エチオピア国内の別の地域へ逃れるのみならず、6万人以上が国境を越えて隣国スーダンで避難生活を送る。

戦闘が起こっているティグレ州と、逃げ延びた先のスーダン。その両方の地で緊急援助を届けている国境なき医師団(MSF)の活動を伝える。 

医療が失われた町で エチオピア・ティグレ州シレ

ティグレ州の町、シレ。戦闘から逃れた人びとが校舎や大学のキャンパスで寝泊りし、衛生状態は劣悪だ。食料配給もあるものの、十分とはいえない。大半の人がパンしか食べていないという。

MSFは昨年12月にこの地に入り、緊急援助を開始。母子保健をはじめとした医療援助を行うほか、生活物資や衛生用品の配布を行っている。 

高まる栄養失調の懸念 スーダン・ハムダイェト

エチオピアから逃れた人びとの多くがスーダンで最初に入るのが、国境の町ハムダイェトだ。本来は3日以内にここからからウム・ラクバとアル・タニデバのキャンプへ移されることになっている。しかし、キャンプの整備が遅れているため、ハムダイェトとその周辺に1万人強の難民が残り、仮設住居も水も食料も足りない状況で過ごしている。 

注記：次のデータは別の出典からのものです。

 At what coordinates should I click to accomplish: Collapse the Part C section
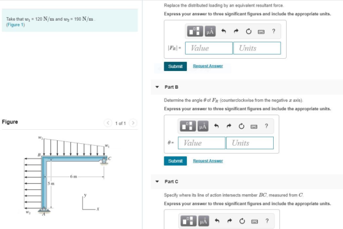coord(157,181)
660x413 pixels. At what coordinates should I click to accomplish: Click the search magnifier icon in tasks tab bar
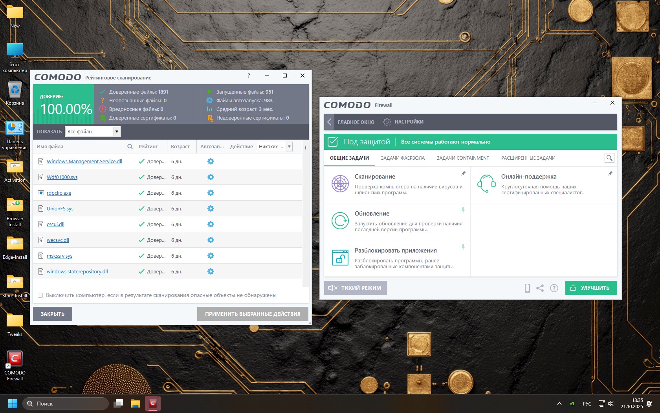click(x=609, y=158)
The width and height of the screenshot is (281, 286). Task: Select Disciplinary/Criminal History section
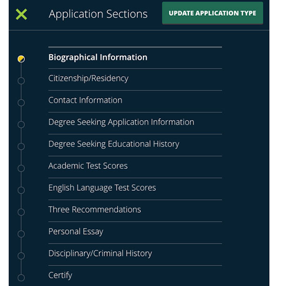coord(100,254)
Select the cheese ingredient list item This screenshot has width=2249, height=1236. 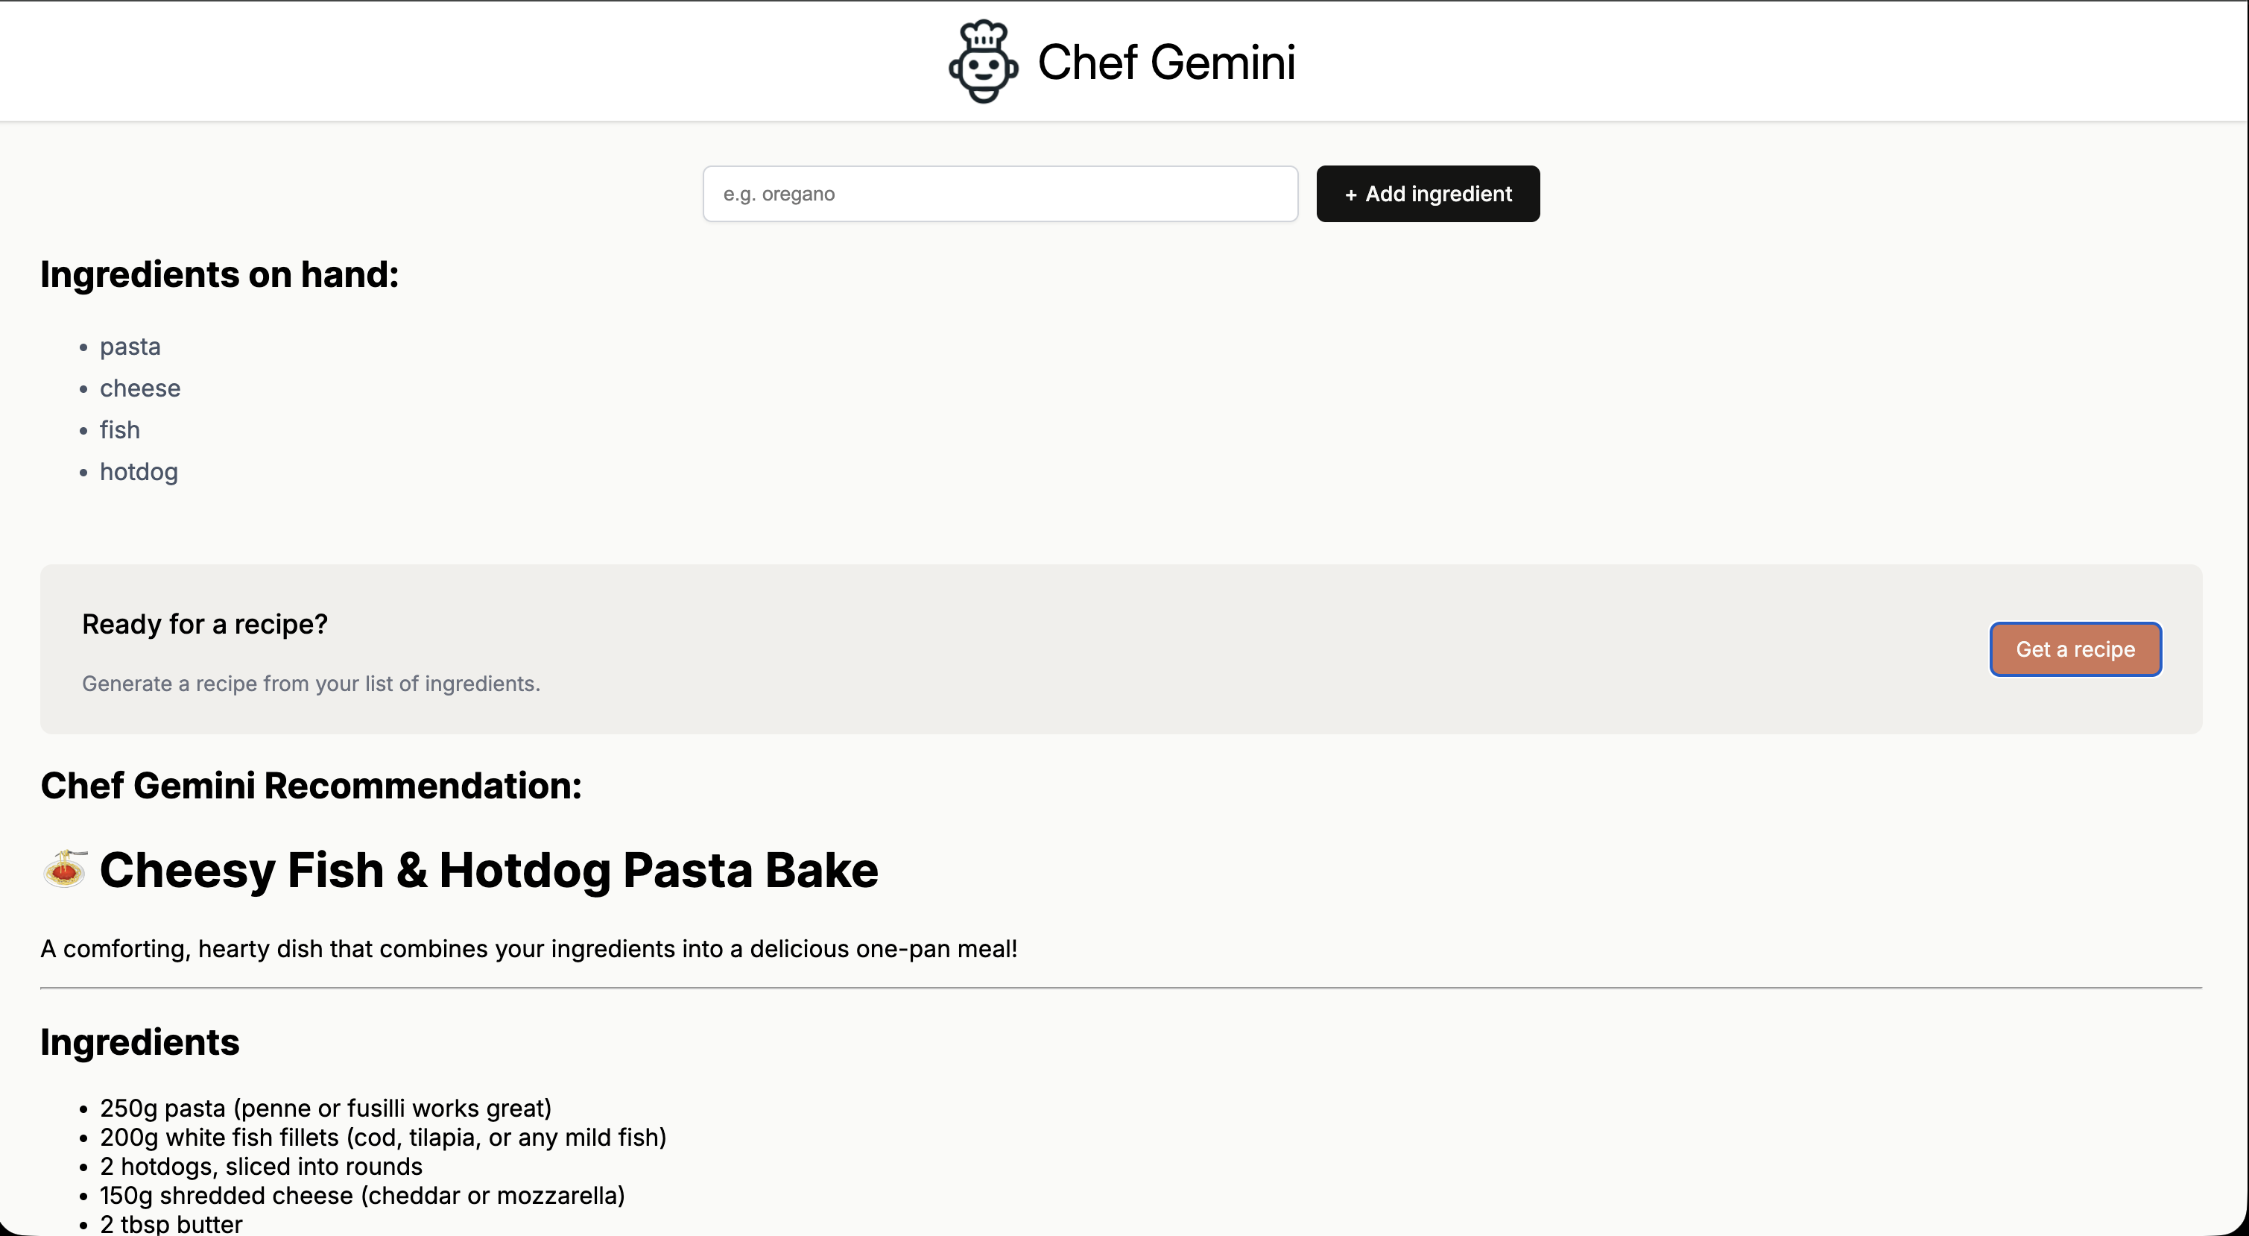tap(140, 388)
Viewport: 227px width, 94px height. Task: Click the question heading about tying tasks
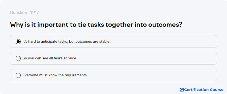click(x=96, y=25)
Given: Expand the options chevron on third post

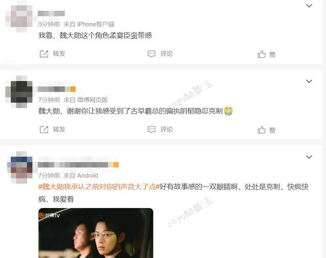Looking at the screenshot, I should tap(309, 157).
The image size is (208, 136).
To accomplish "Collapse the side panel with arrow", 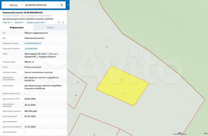I will pyautogui.click(x=68, y=5).
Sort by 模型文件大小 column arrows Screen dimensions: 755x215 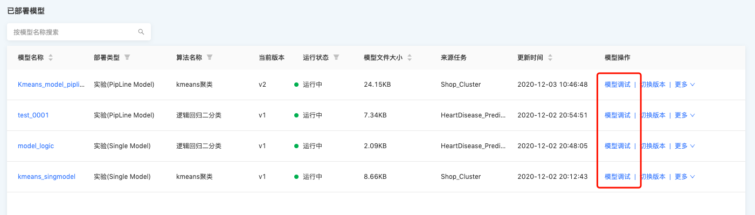point(410,58)
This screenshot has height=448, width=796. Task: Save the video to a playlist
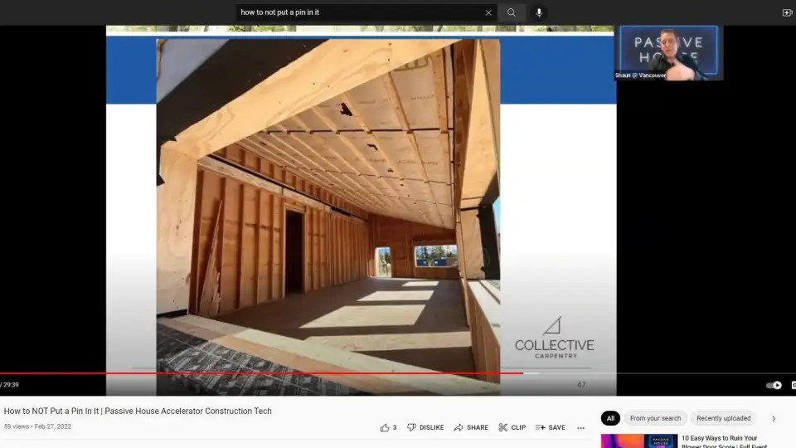coord(550,427)
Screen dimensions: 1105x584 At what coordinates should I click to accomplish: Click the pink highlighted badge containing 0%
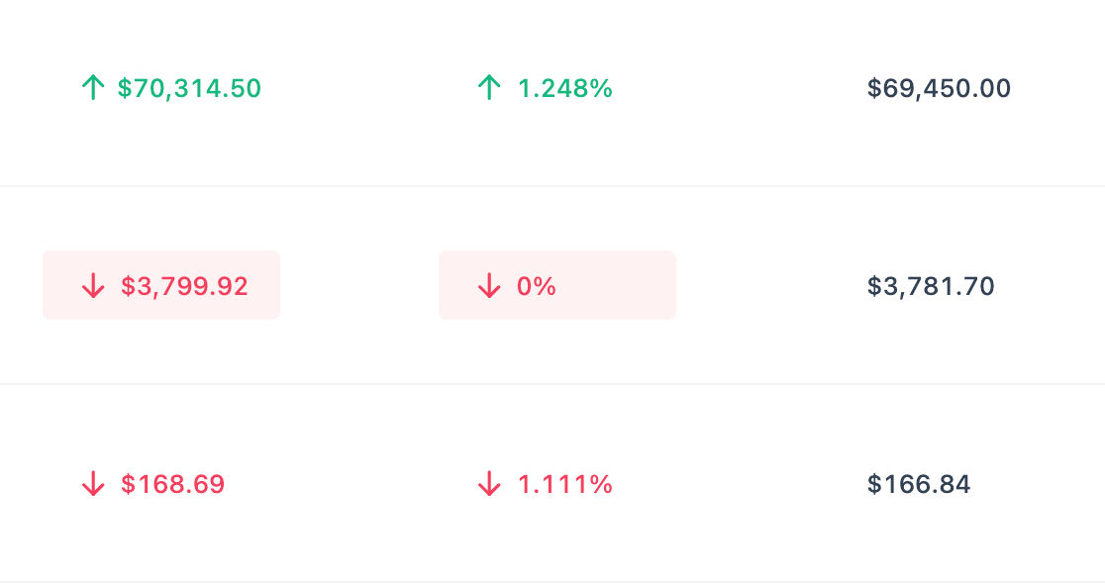click(557, 285)
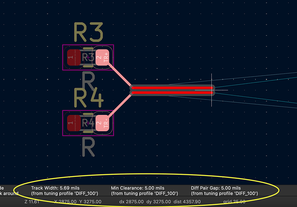
Task: Select pad 1 of resistor R4
Action: pyautogui.click(x=71, y=123)
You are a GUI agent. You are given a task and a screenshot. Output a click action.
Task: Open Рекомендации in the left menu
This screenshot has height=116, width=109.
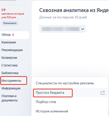tap(12, 50)
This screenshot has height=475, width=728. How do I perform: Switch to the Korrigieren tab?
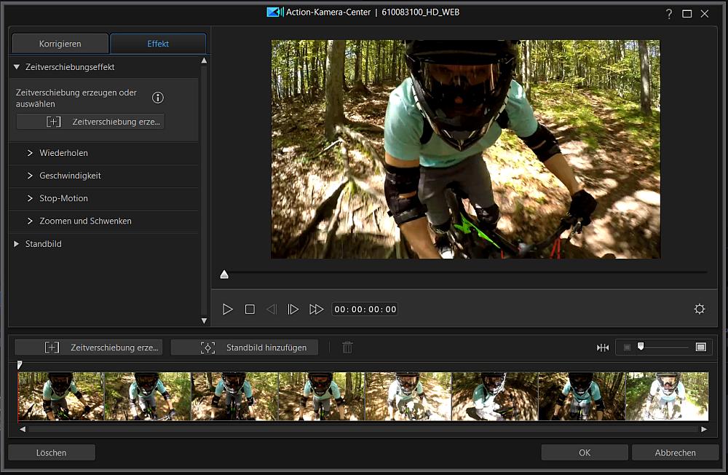click(60, 44)
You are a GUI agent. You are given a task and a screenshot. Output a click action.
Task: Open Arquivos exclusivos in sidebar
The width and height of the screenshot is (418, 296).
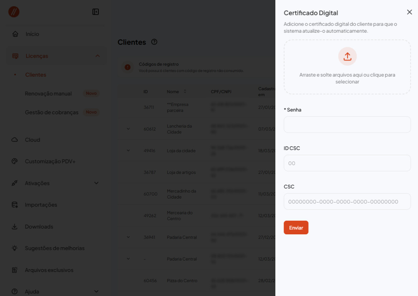click(49, 270)
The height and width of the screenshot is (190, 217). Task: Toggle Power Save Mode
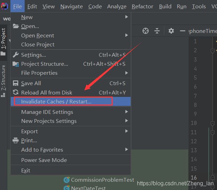coord(44,160)
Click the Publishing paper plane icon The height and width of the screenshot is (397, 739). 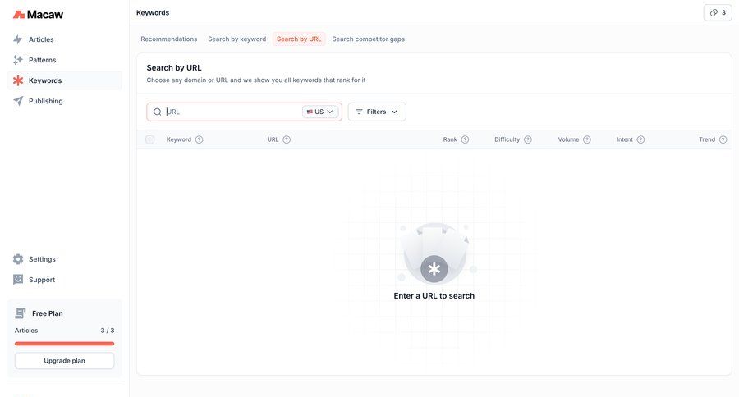click(18, 101)
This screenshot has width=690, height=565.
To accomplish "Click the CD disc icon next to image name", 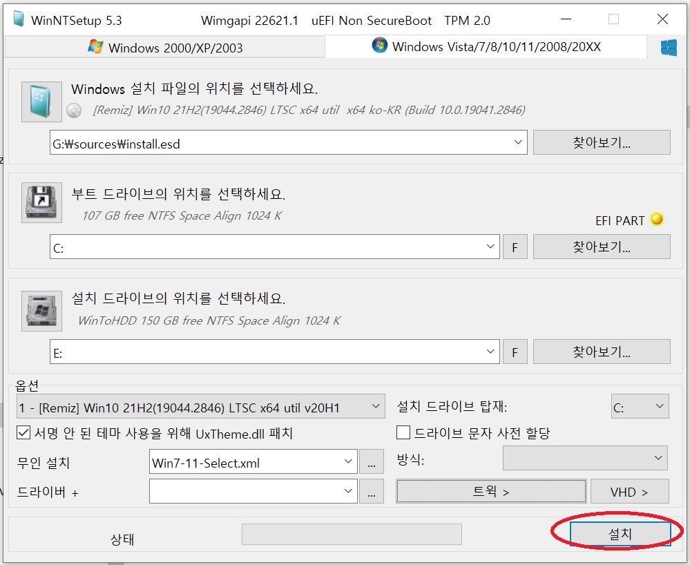I will [74, 111].
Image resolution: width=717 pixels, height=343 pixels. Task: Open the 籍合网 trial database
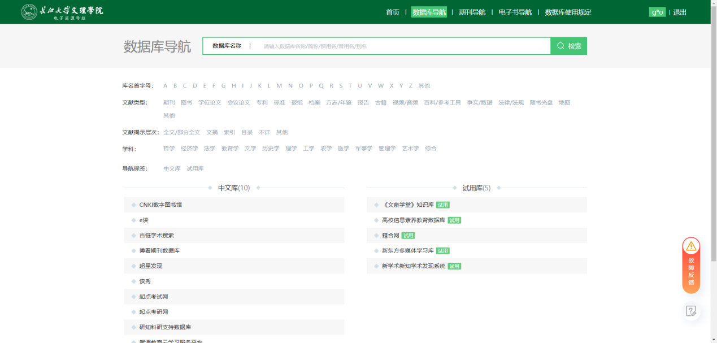[x=390, y=236]
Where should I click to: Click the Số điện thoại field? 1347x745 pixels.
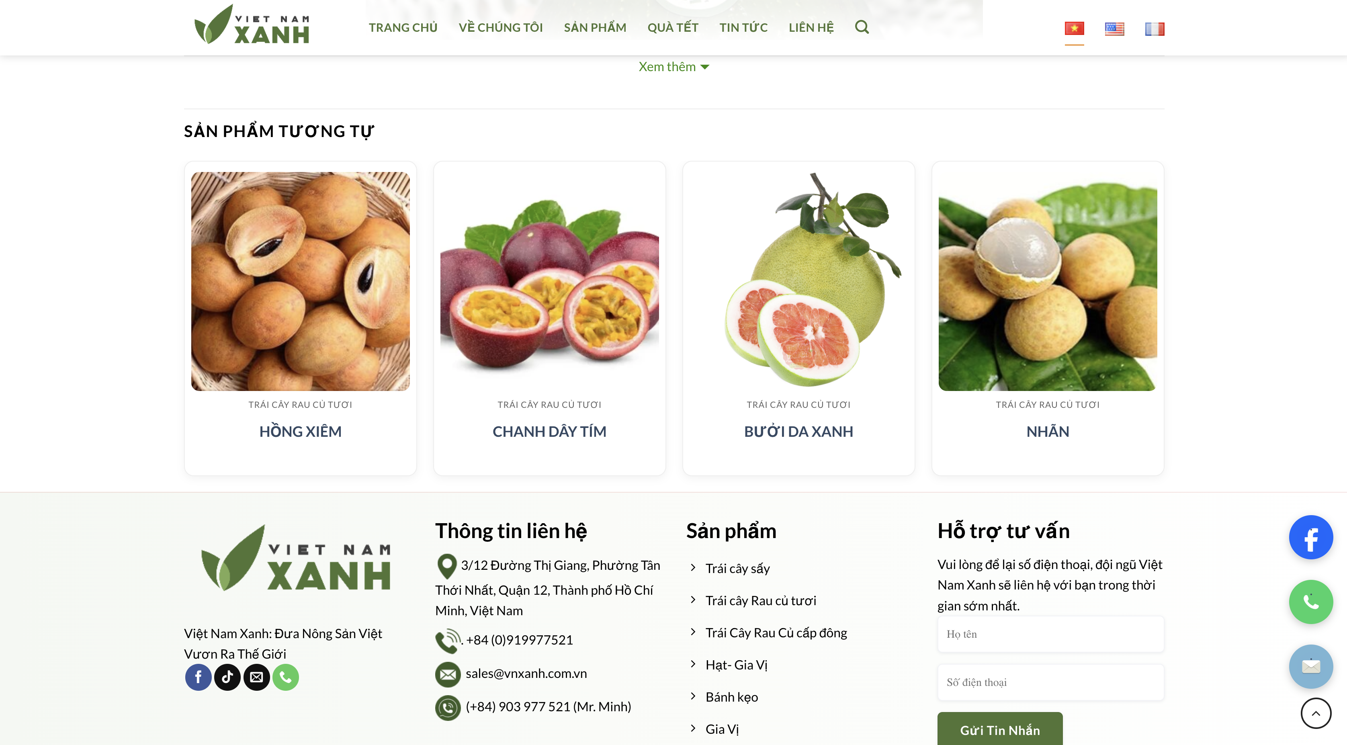click(x=1051, y=682)
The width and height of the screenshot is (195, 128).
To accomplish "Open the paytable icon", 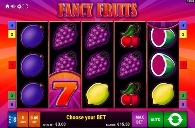I will click(x=13, y=119).
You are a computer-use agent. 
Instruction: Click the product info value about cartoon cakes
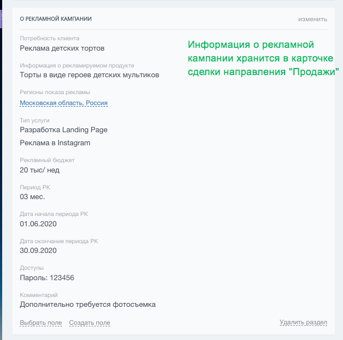click(x=89, y=75)
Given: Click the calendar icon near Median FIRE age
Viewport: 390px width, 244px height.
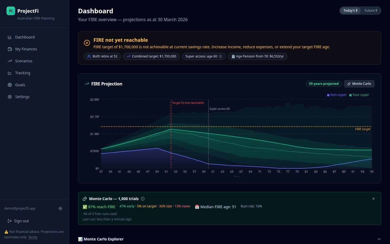Looking at the screenshot, I should pyautogui.click(x=197, y=207).
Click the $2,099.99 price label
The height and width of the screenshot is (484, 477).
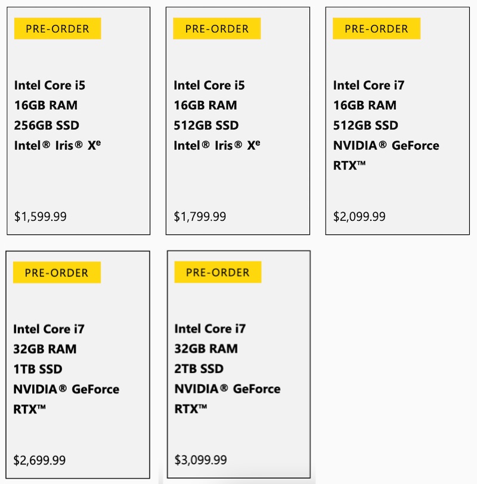coord(359,216)
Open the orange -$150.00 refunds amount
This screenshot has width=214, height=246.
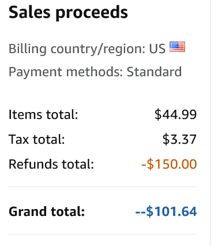click(169, 164)
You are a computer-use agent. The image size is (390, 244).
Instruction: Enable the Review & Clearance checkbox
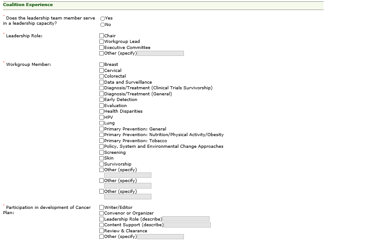(102, 231)
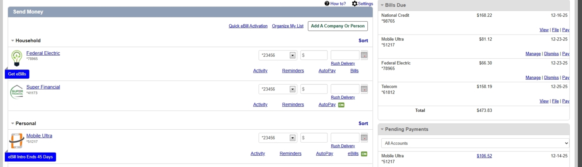Viewport: 582px width, 167px height.
Task: Open calendar picker for Mobile Ultra payment
Action: click(364, 137)
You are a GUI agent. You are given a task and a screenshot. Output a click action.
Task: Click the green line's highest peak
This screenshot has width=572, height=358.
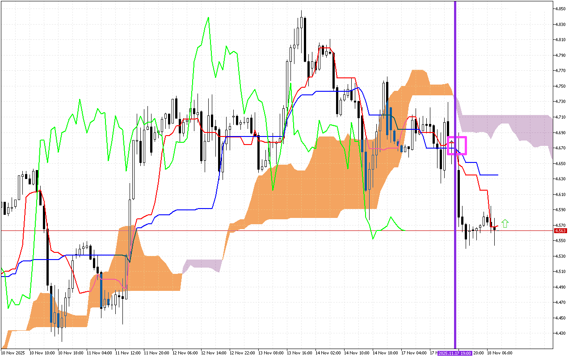coord(208,18)
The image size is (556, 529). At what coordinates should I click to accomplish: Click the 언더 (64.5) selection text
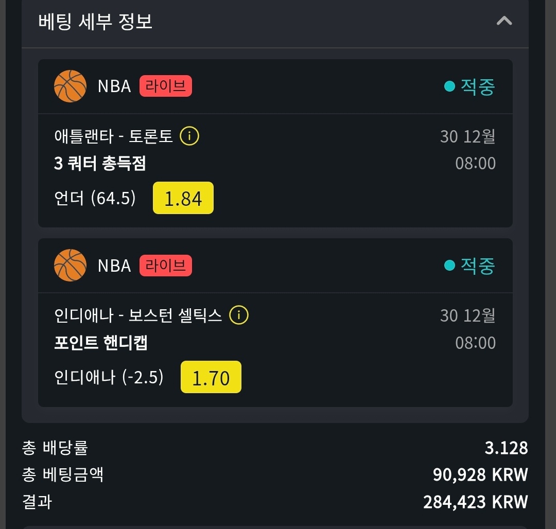coord(95,198)
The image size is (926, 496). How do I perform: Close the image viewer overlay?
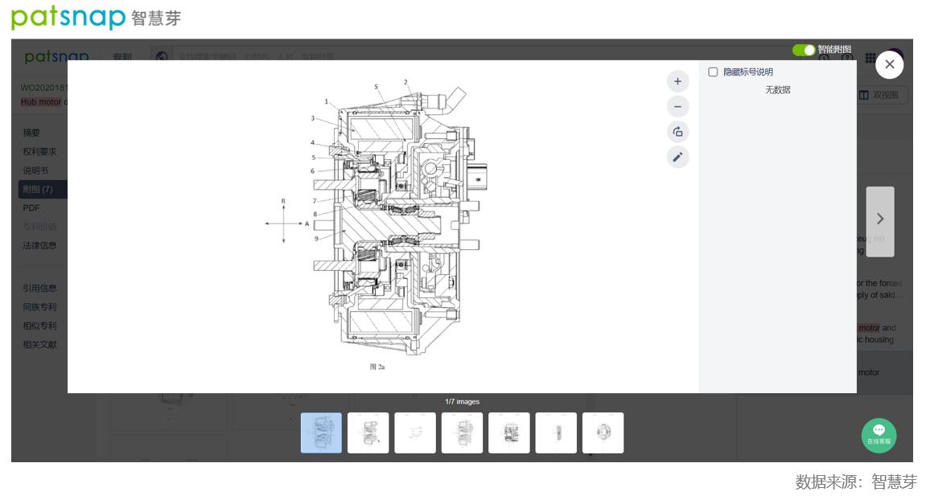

ティグレ州からスーダンに逃れてきたトゥシャガさん親子 © MSFティグレ州からスーダンに逃れてきたトゥシャガさん親子 © MSF

栄養失調の1歳の子どもを抱える母親のトゥシャガさん(27歳)も、ハムダイェトで足止めされている難民の一人だ。

「いまは安全を感じられるようになりました。でもここでは、子どもにも自分にも食べるものが足りません。いつ食料をもらえるのかと聞いたら、もうないからどこかへ行って、と言われました」と話す。

命がけで国境の向こうのエチオピア・ティグレ州に戻り、食料を探したり、スーダンで売れる薪を持ち帰ったりする人もいる。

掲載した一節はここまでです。